Now we come to the logistics. How many teachers are there in the country who have a strong enough conceptual understanding required to engage with mathematics in this manner? I would be pleasantly surprised if that were a long list, but I suspect it isn’t. In order to build up this capability, the emphasis at teacher colleges and in teacher professional development has to move from dull and pointless concepts like classroom management and teaching strategies, to developing conceptual understanding, at least in Mathematics. The amount of knowledge required to teach school mathematics is not all that much. All that is required is a strong conceptual base in a few concepts along with an understanding of mathematics as an endeavor, and a disposition for the eccentricities of the discipline.

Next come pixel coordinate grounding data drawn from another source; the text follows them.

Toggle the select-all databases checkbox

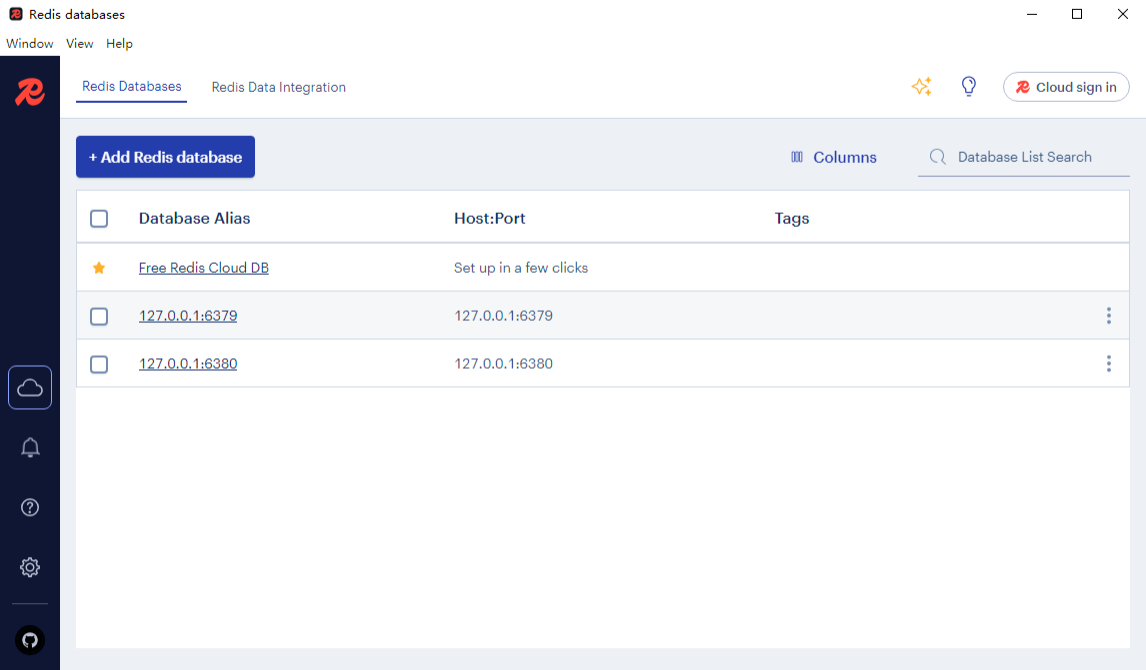(99, 218)
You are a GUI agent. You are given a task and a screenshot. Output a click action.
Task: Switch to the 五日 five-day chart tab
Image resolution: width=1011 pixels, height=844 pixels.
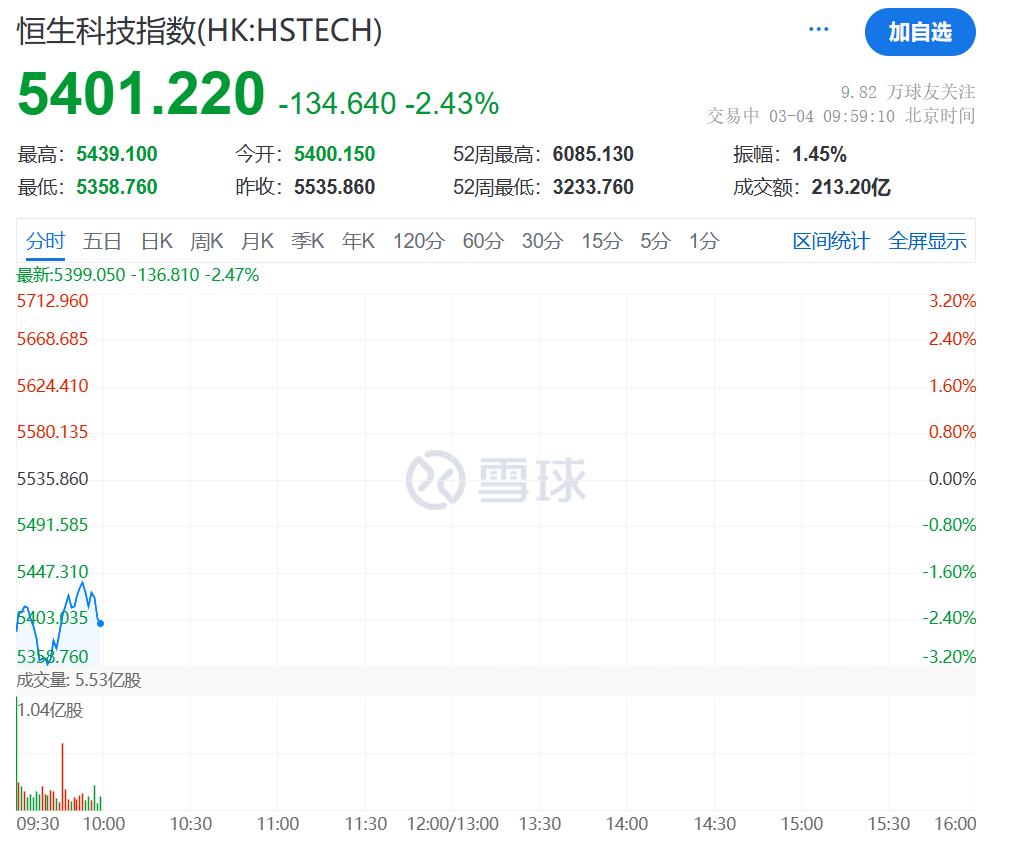coord(102,241)
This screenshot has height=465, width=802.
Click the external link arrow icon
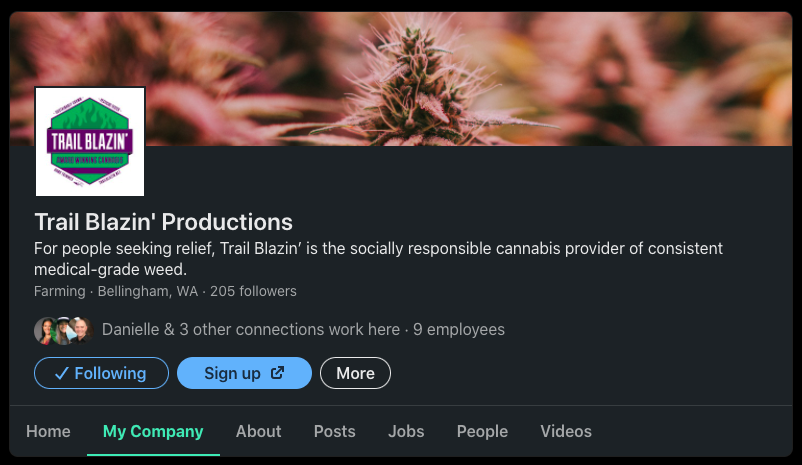coord(277,373)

Even so, this will not be easy to accomplish and will take time. In the meanwhile, wherever possible, professional mathematicians could come in to schools and work with teachers on their lesson plans. In other cases, these mathematicians could partner with educationalists and come up with material, which can more or less be put to use in any class (this is not ideal as lesson plans should be created by the teachers and evolved based on their understanding of their class, but this will have to do in the interim).

Not only will this help in developing a disposition for mathematics and hopefully churn out mathematicians, but it will also help in the understanding of shopkeeper mathematics. Pedagogy and conceptual understanding are not separate entities. In fact a strong conceptual understanding is a prerequisite for effective pedagogy.

Mathematics is unfortunate in its usefulness to other disciplines and the utility it provides for life. In the meanwhile, the real creative essence of the discipline is lost. I don’t blame students for hating mathematics in school. In fact it is completely justified. Mathematics is missing out. Who knows, one of these students would have proved the Riemann Hypothesis in an alternate reality. Artists have been very successful in campaigning for the creativity of their discipline to be an integral part of schools. Mathematicians, on the other hand, really need to pull up their socks and join the fight for the future of mathematics. In the spirit of Galois, Mathematicians of the World Unite! You have nothing to lose but the chains of countless students!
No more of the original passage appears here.